*Text extract*.
%%

Generate waveforms from sine, noise, and chirp patterns:

from artifex.generative_models.modalities.audio.datasets import (
    generate_synthetic_audio,
    create_audio_dataset,
)

# Pure generation -- returns dict with 'audio' key
data = generate_synthetic_audio(
    100,
    sample_rate=16000,
    duration=2.0,
    normalize=True,
    audio_types=("sine", "noise", "chirp"),
)
print(data["audio"].shape)  # (100, 32000)

# Via factory
source = create_audio_dataset(
    "synthetic",
    rngs=rngs,
    n_samples=100,
    sample_rate=16000,
    duration=2.0,
)

Using AudioModalityConfig¤

from artifex.generative_models.modalities.audio import AudioModalityConfig

config = AudioModalityConfig(sample_rate=22050, duration=1.0, normalize=True)
source = create_audio_dataset("synthetic", config=config, rngs=rngs, n_samples=500)

Multi-Modal Data¤

Synthetic Aligned Data¤

Generate correlated data across image, text, and audio modalities using a shared latent representation:

from artifex.generative_models.modalities.multi_modal.datasets import (
    generate_multi_modal_data,
    create_synthetic_multi_modal_dataset,
)

# Pure generation
data = generate_multi_modal_data(
    ("image", "text"),
    num_samples=500,
    alignment_strength=0.8,
    image_shape=(32, 32, 3),
    text_vocab_size=1000,
    text_sequence_length=50,
)
print(data["image"].shape)            # (500, 32, 32, 3)
print(data["text"].shape)             # (500, 50)
print(data["alignment_score"].shape)  # (500,)
print(data["latent"].shape)           # (500, 32)

# Via factory
source = create_synthetic_multi_modal_dataset(
    ("image", "text", "audio"),
    num_samples=500,
    alignment_strength=0.9,
    rngs=rngs,
    shuffle=True,
    image_shape=(64, 64, 3),
    audio_sample_rate=16000,
    audio_duration=1.0,
)

Paired Data from Existing Arrays¤

Wrap pre-existing modality arrays into a single MemorySource:

import jax.numpy as jnp
from artifex.generative_models.modalities.multi_modal.datasets import (
    create_paired_multi_modal_dataset,
)

images = jnp.ones((100, 32, 32, 3))
captions = jnp.zeros((100, 50), dtype=jnp.int32)

source = create_paired_multi_modal_dataset(
    {"image": images, "text": captions},
    rngs=rngs,
    shuffle=False,
)

All modality arrays must have the same first dimension; a ValueError is raised otherwise.

Aligned Dataset from Source Data¤

Generate additional aligned modalities from existing source data:

from artifex.generative_models.modalities.multi_modal.datasets import create_aligned_dataset

source_data = {"image": jnp.ones((100, 32, 32, 3))}
source = create_aligned_dataset(
    source_data,
    target_modalities=["text", "audio"],
    rngs=rngs,
)

%%

*Dataset content*.
%%

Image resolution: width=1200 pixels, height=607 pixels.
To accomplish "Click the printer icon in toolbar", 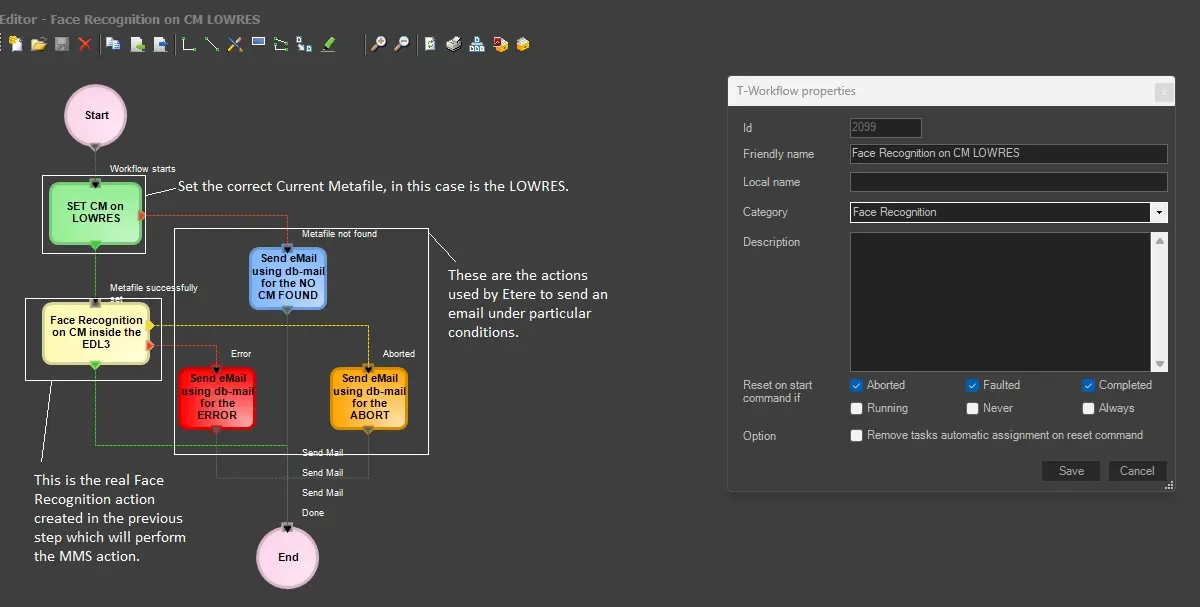I will tap(453, 44).
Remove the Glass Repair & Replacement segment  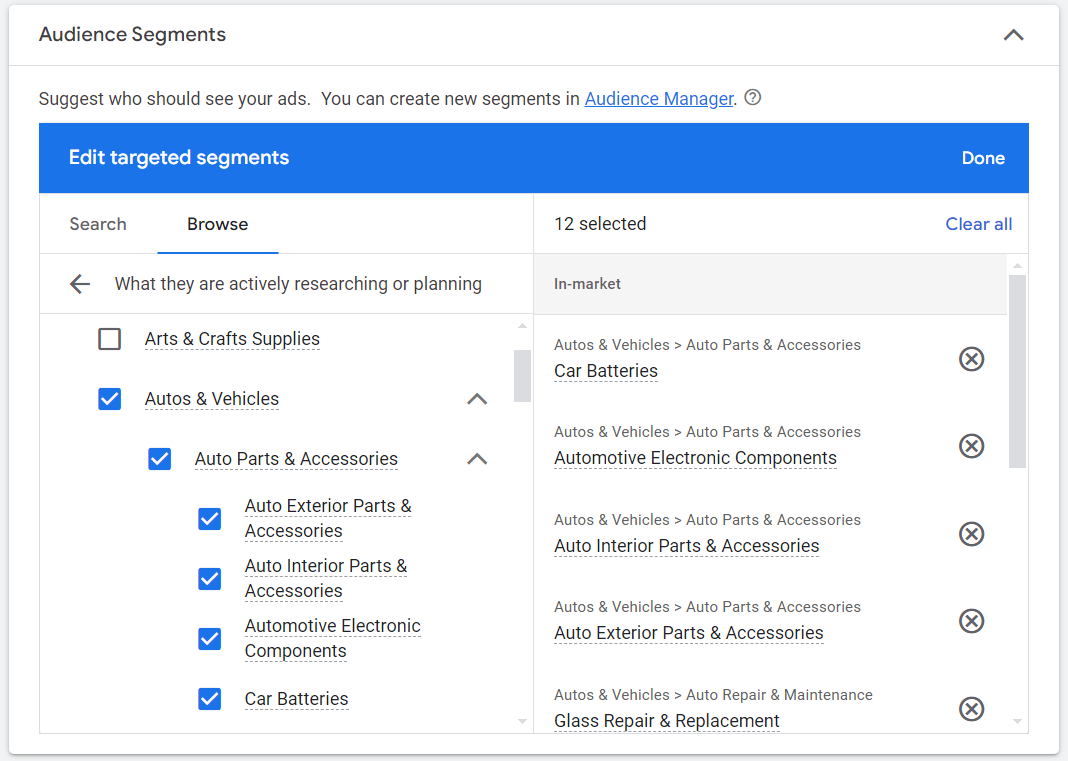click(971, 709)
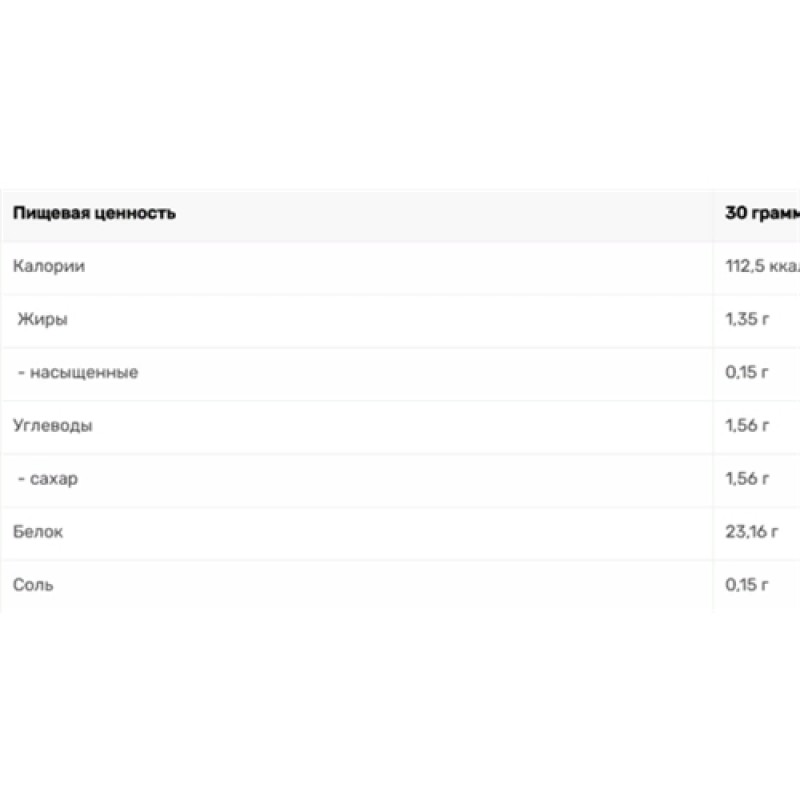Click the '0,15 г' value for насыщенные
Viewport: 800px width, 800px height.
tap(746, 373)
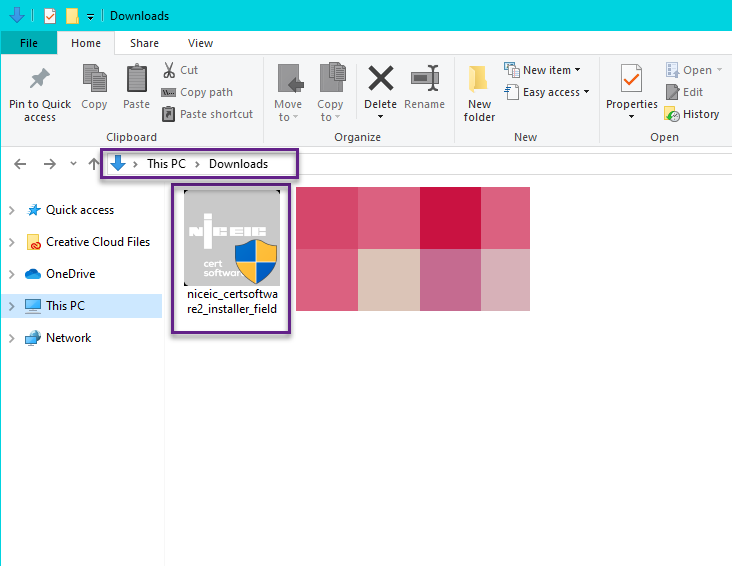Click the Cut scissors icon
732x566 pixels.
click(169, 70)
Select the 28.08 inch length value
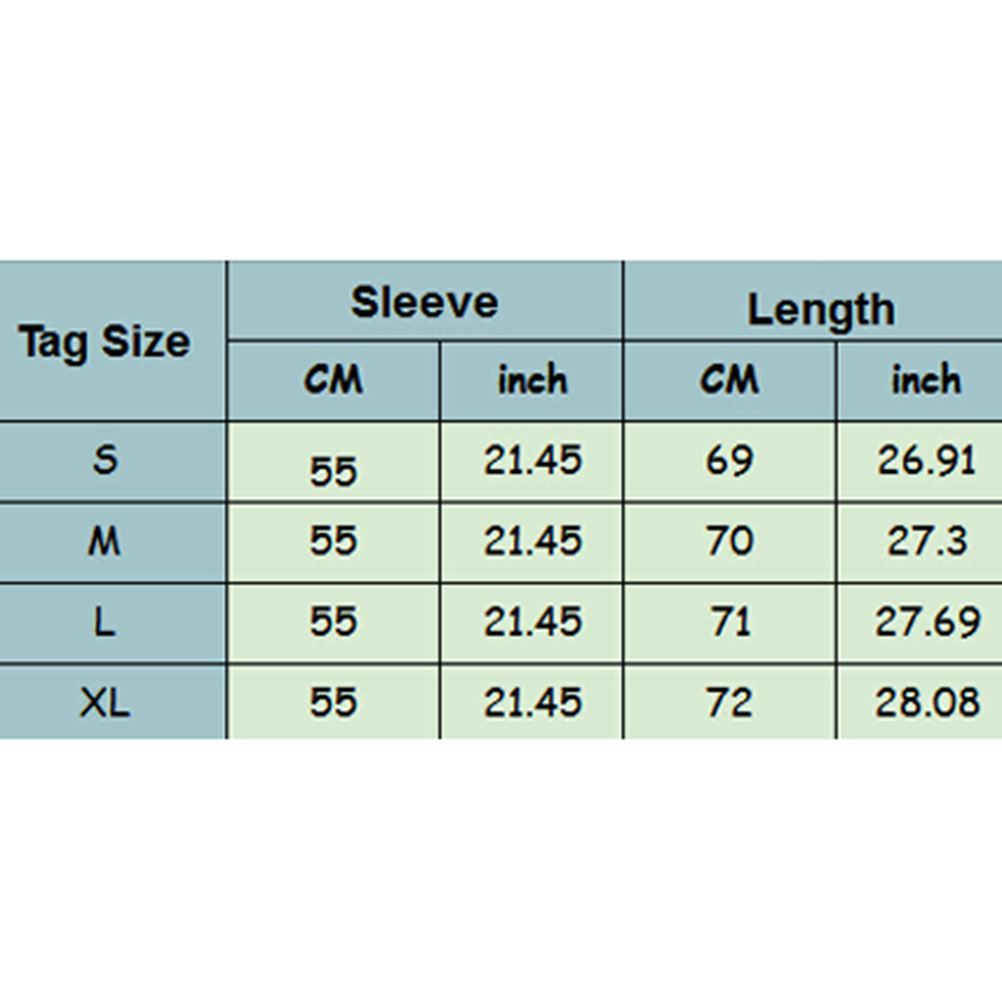Image resolution: width=1002 pixels, height=1002 pixels. pyautogui.click(x=926, y=703)
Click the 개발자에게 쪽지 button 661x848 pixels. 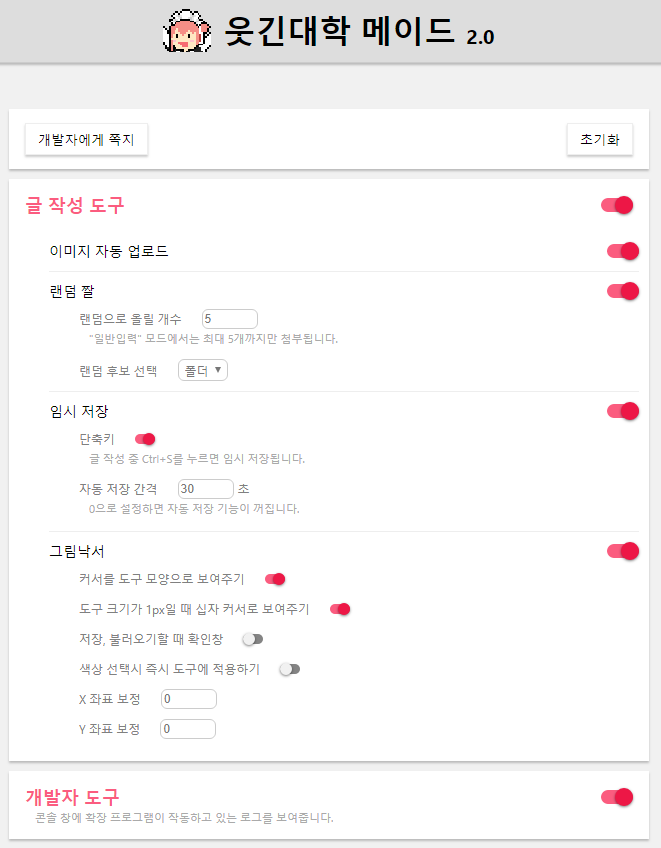[x=86, y=140]
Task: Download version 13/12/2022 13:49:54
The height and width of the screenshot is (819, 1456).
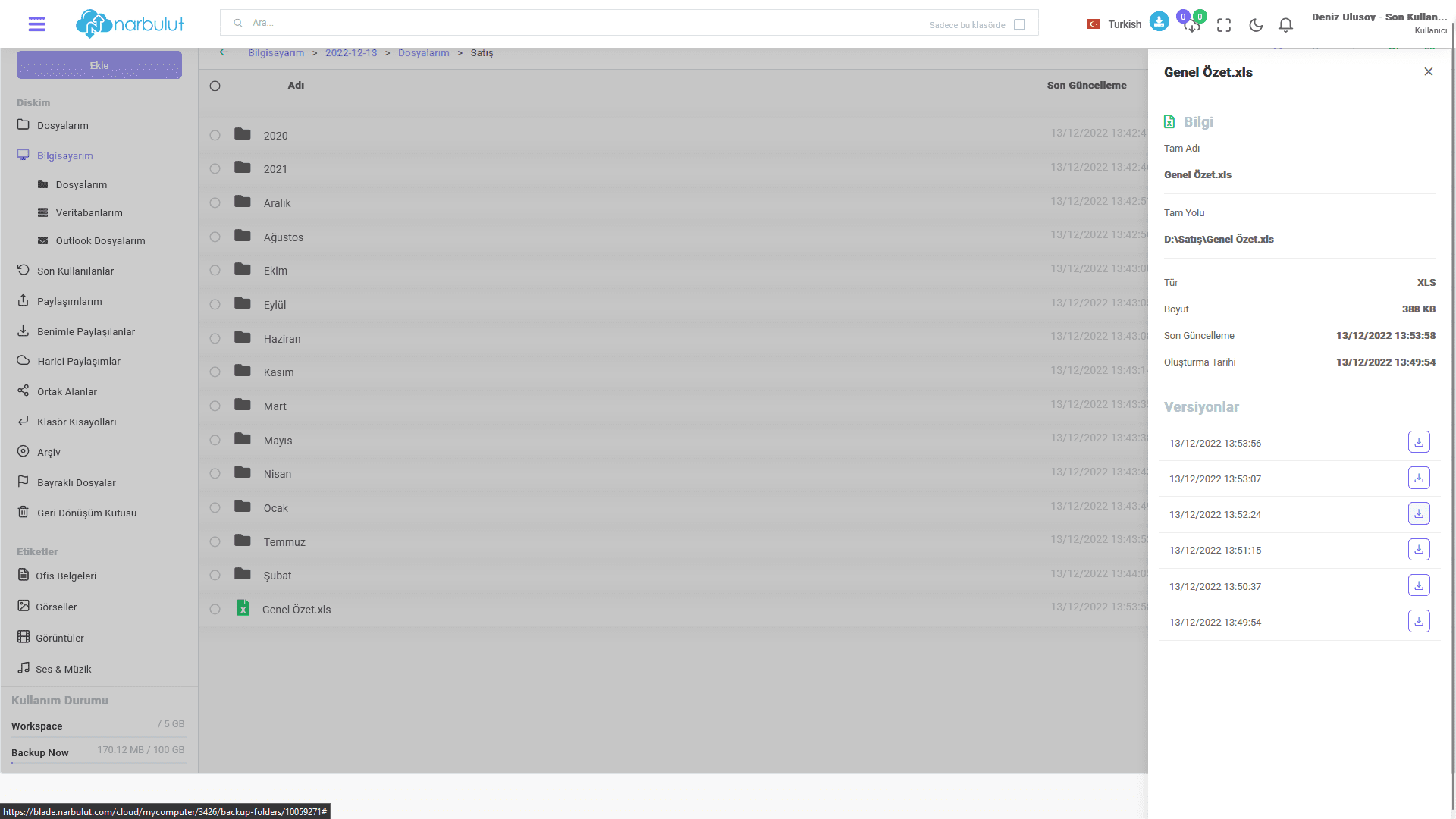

%%

*Short task*.
Write the next part of the excerpt on generating synthetic audio and multi-modal datasets, starting right after its final code block.

*Answer for this exercise*.
Tabular Data¤

Synthetic Tabular Data¤

Generate mixed-type features (numerical, categorical, ordinal, binary):

from artifex.generative_models.modalities.tabular.datasets import (
    create_synthetic_tabular_dataset,
    create_simple_tabular_dataset,
)

# Full control over feature distribution
source, config = create_synthetic_tabular_dataset(
    num_features=10,
    num_samples=1000,
    numerical_ratio=0.4,
    categorical_ratio=0.3,
    ordinal_ratio=0.2,
    binary_ratio=0.1,
    max_categorical_cardinality=10,
    rngs=rngs,
)

# Quick dataset with sensible defaults (age, income, category, education, is_member)
source, config = create_simple_tabular_dataset(
    num_samples=500,
    rngs=rngs,
)

Both tabular factory functions return a tuple of (MemorySource, TabularModalityConfig) so that the config is available for downstream processing.

Feature Statistics¤

Inspect generated tabular data with compute_feature_statistics:

from artifex.generative_models.modalities.tabular.datasets import (
    generate_synthetic_tabular_data,
    compute_feature_statistics,
)

data = generate_synthetic_tabular_data(config, num_samples=1000)
stats = compute_feature_statistics(data, config, num_samples=1000)
# stats["age"]["mean"], stats["category"]["frequencies"], etc.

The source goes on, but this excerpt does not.